Accrediting agencies have become less tolerant of sterile processing deficiencies, which means that technicians and overseers must maintain a laser focus on quality and continuous process improvement. But how can we improve? First, we must carefully examine the process.
The PEER Review series is geared toward giving you simple steps for achieving perpetual readiness, and eventually, successful accreditation. In the first article of this four-part series, I discussed the steps required to begin to prepare for an accreditation survey: compile regulatory guidelines, develop necessary policies, and promote a learning environment within the department to engage staff further develop their competencies. This is the foundation of a PEER Review.
The next step in the PEER program is to examine the process.
The ultimate goal is to prevent risk and provide the surgical staff with safe, sterile instruments. However, we can only ascertain that we are achieving optimum quality by performing a comprehensive assessment of the process. So, where to begin? We can divide the assessment into five functional sterile processing areas: process volatility, quality systems, leadership, staff development, and customer service.
- Assess the instrument reprocessing cycle and high-level disinfection process to ensure that they adhere to best practice and regulatory guidelines.
- Review best practices and regulatory guidelines. Then assess your instrument reprocessing cycle and high-level disinfection process to make certain that you are adhering to recommendations and are in compliance.
- Review the current process against hospital policies and procedures to ensure that staff is performing all of the required steps. These full-cycle assessments help identify opportunities for process improvement.
- Evaluate the design of the department to check that it meets all regulatory requirements (e.g., eyewash stations, adequate workflow, airflow, lighting).
- In order to deliver properly sterilized materials to the OR, the department should have a comprehensive quality audit program in place.
- AAMI ST79 lists a number of quality audits that should be in place (e.g., process verification, cleaning, efficacy verification).
- Establish key performance indicators to measure process consistency and effectiveness.
- Evaluate methods that are used to reduce the risk of infections associated with instrument reprocessing.
- Overseers are responsible for developing department policies and procedures for high-level disinfection and sterilization as well as adherence to regulatory compliance.
- Accrediting agencies expect front-line and managerial staff to use evidence-based guidelines to develop protocols, for staff training, and for competency for high-level disinfection and sterilization processes.
- There internal controls must be in place to ensure that staff knowledge is on par with reprocessing protocols.
- Training and competency are the most critical components for a successful sterile processing department and can always be improved.
- Staff needs to be trained on every critical task and held to a high standard.

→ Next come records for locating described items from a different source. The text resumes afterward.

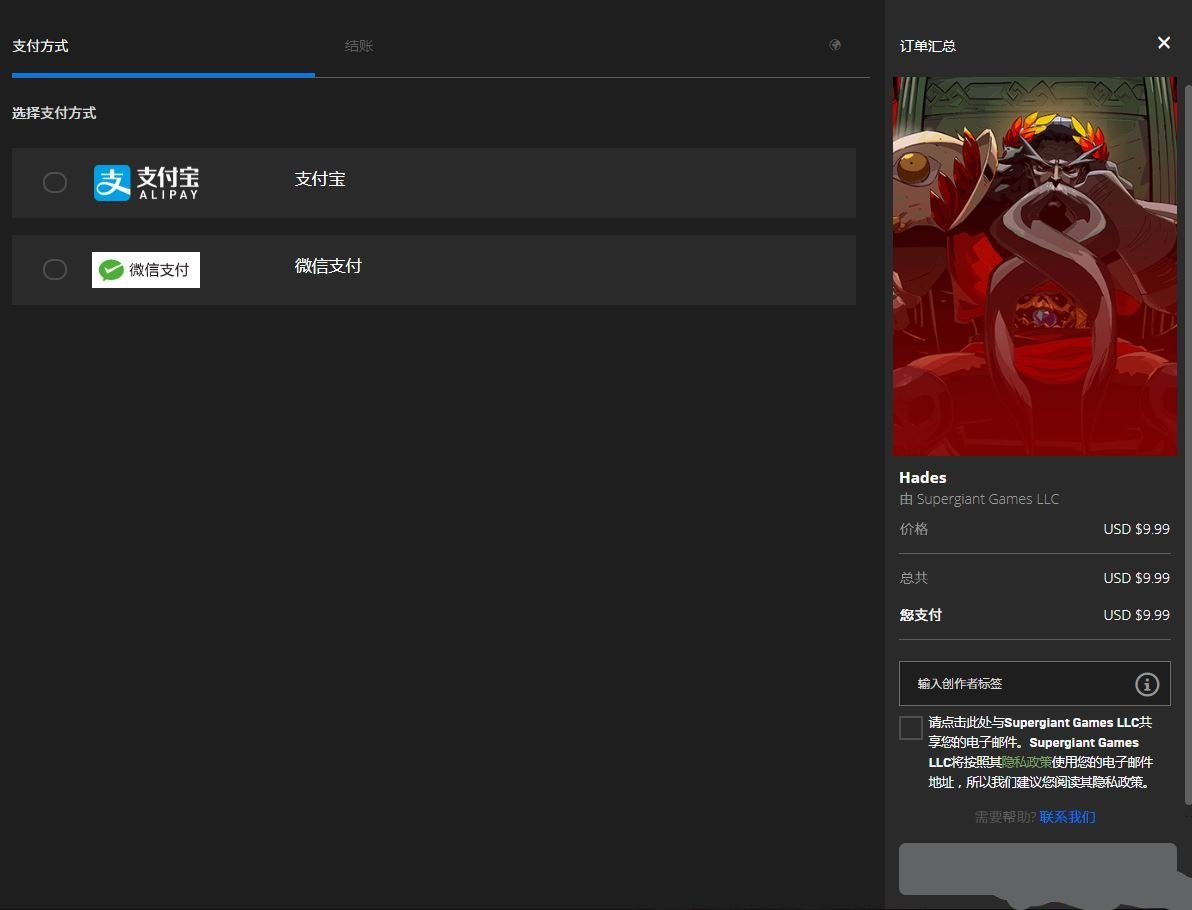This screenshot has width=1192, height=910.
Task: Click info icon in creator tag field
Action: pos(1146,684)
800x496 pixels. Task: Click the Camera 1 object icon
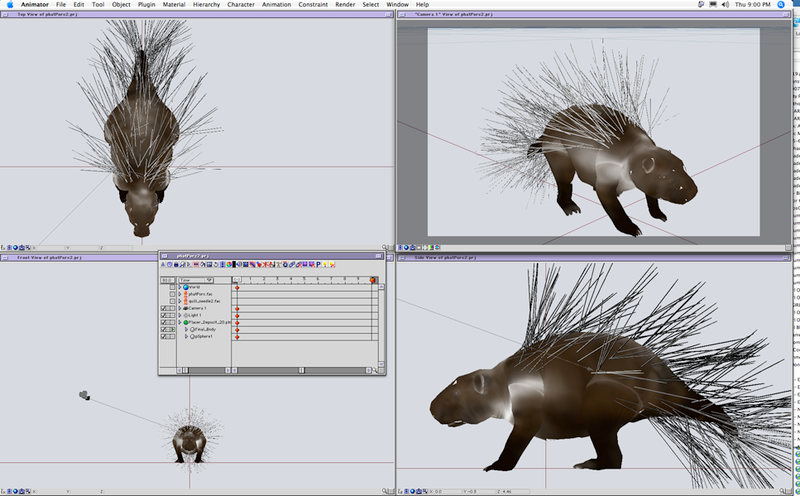185,308
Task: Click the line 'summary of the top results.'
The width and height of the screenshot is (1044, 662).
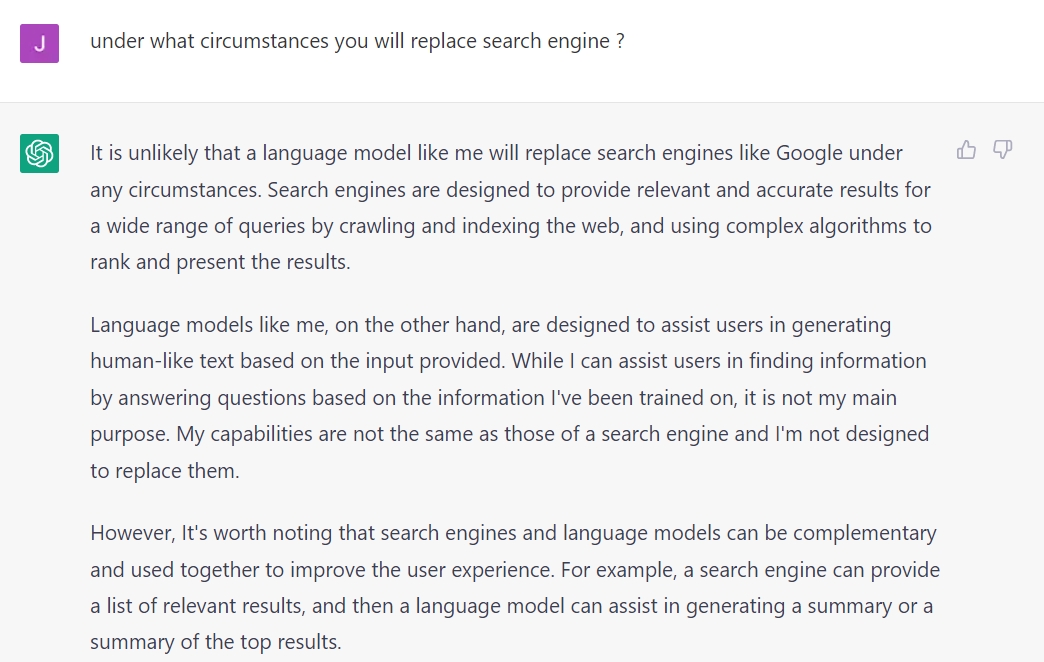Action: click(216, 642)
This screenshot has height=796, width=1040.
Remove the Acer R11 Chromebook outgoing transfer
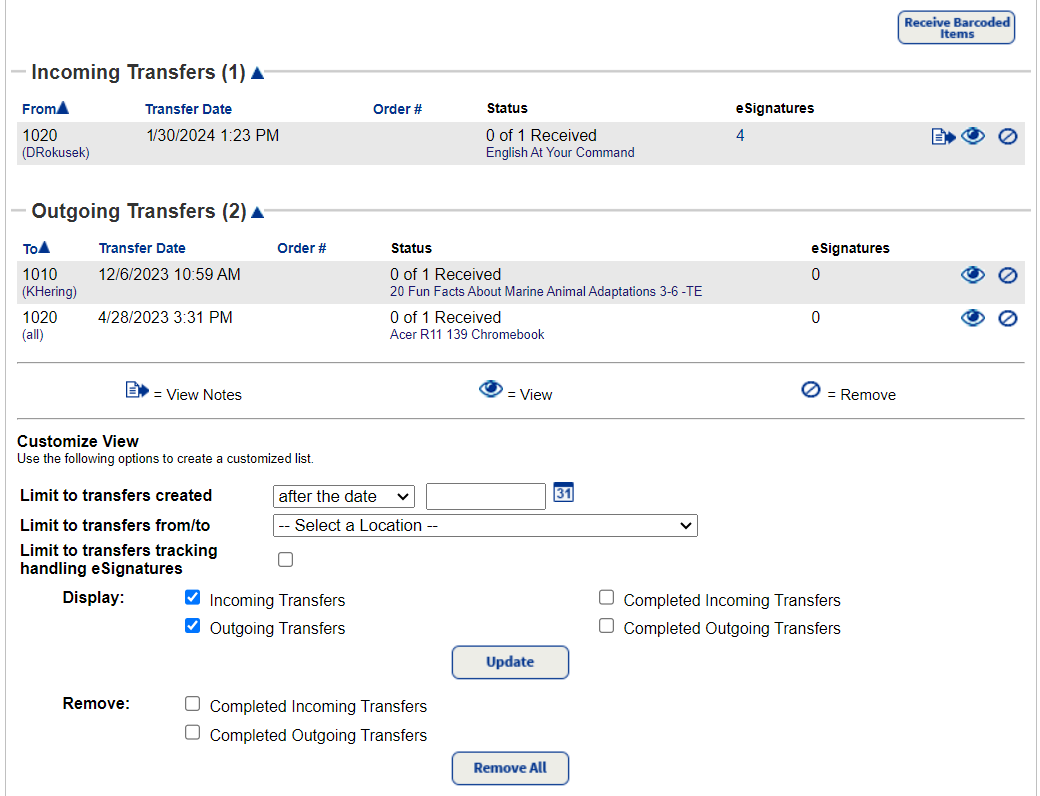(1007, 318)
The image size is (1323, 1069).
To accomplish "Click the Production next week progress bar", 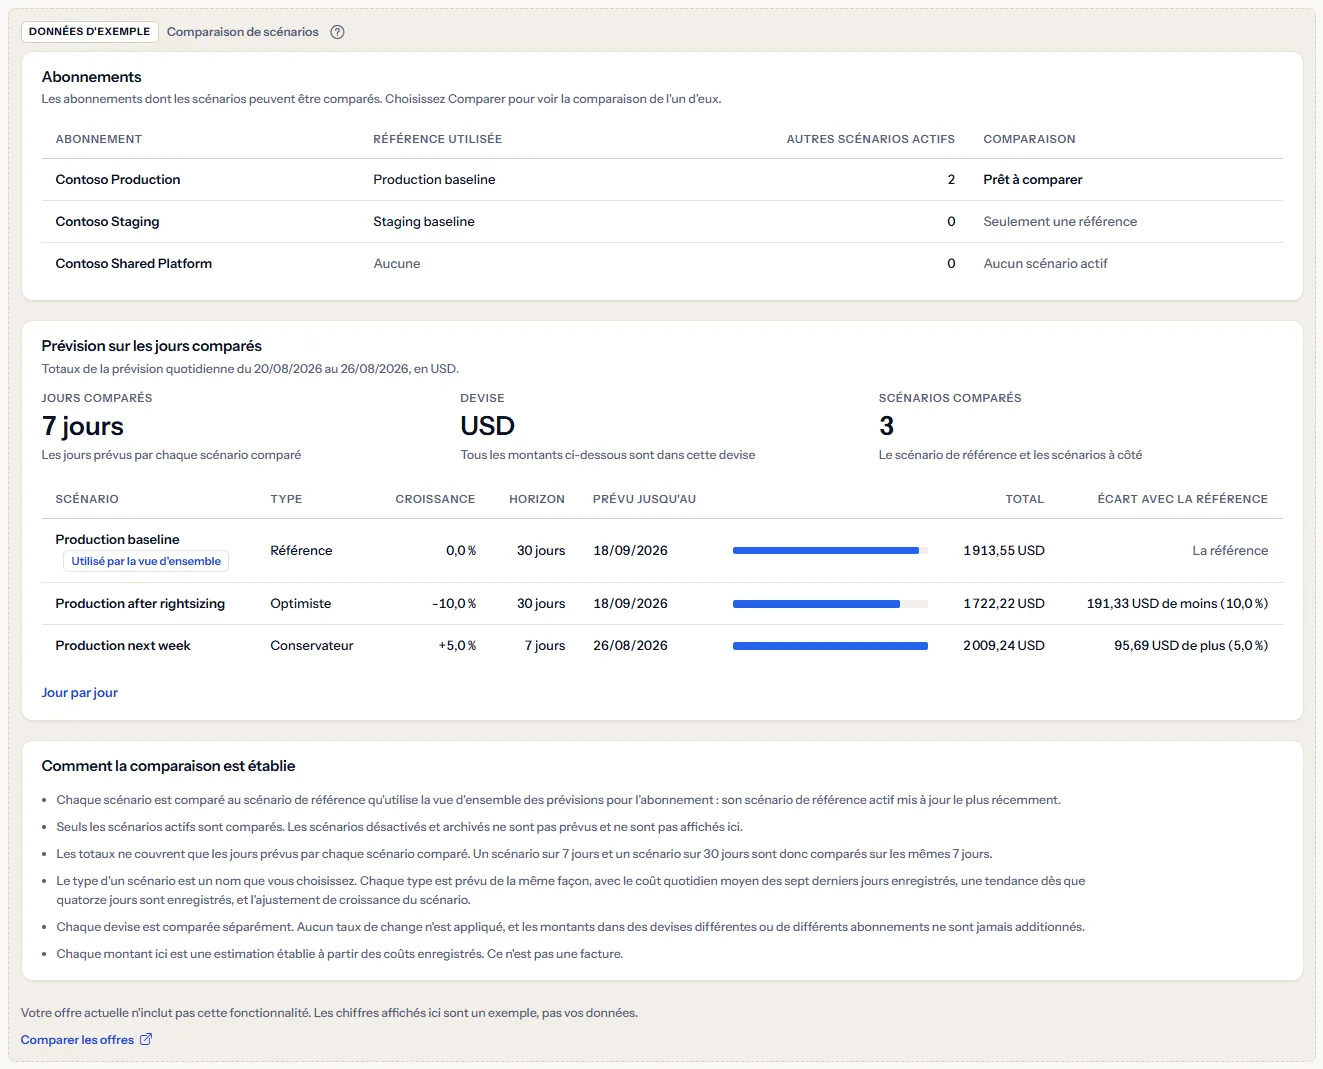I will point(830,646).
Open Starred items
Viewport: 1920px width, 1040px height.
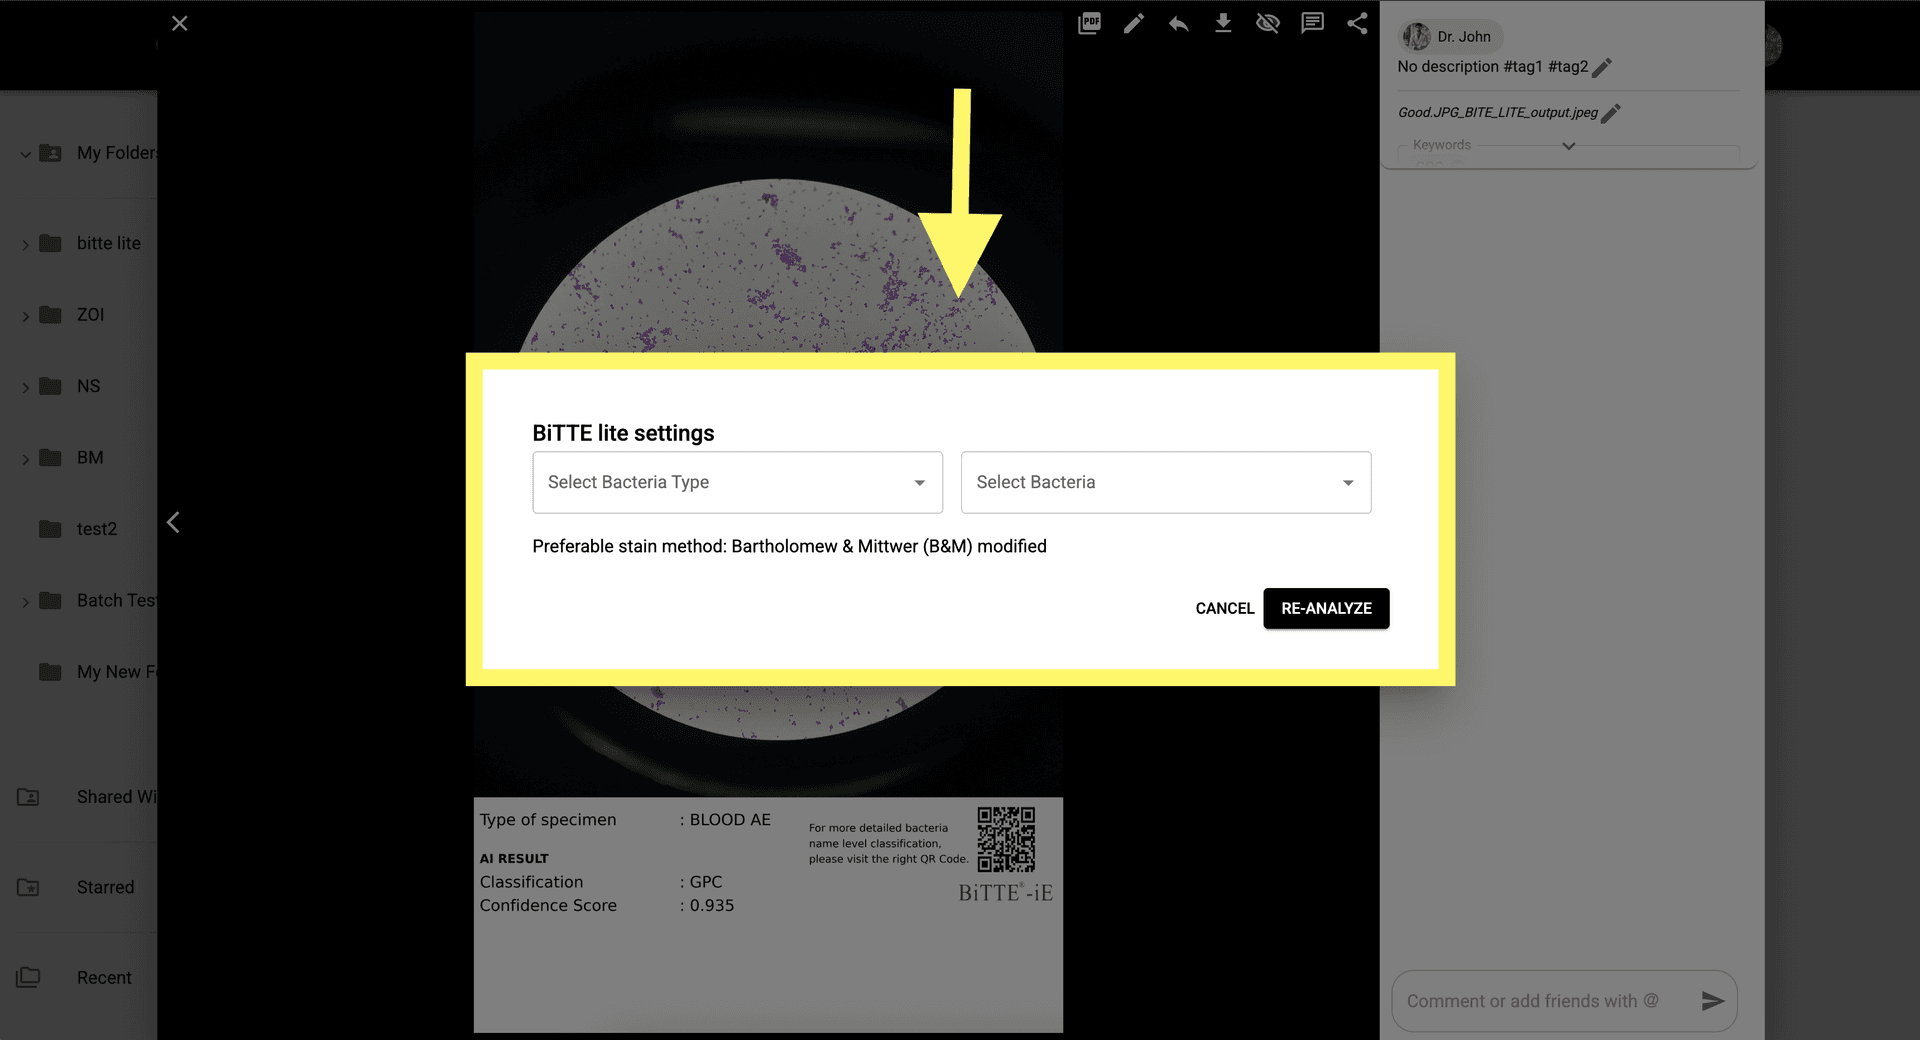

There should be a corresponding training program in place to help them stay up to speed.
- There must be evidence of initial and continuous compliance educational programs that meet your organizational and certification credentialing agency mandates.
- Staff knowledge should be based on guidelines and device manufacturer compliance programs for reprocessing medical devices.
- Examine how you communicate with the OR.
- Communicate concerns about any quality issues and implement corrective actions.
Developing a department audit tool that measures all of the pre-determined criteria and conducting your own audits on a regular basis will ensure that the department sustains perpetual readiness. At Nexera, we have a team of experts who each have over 20 years’ experience in device reprocessing and who can perform these comprehensive operations assessments. Obtaining a baseline of department performance helps sterile processing leadership set goals and create a priority worksheet to get you on your way to attaining perpetual accreditation survey readiness.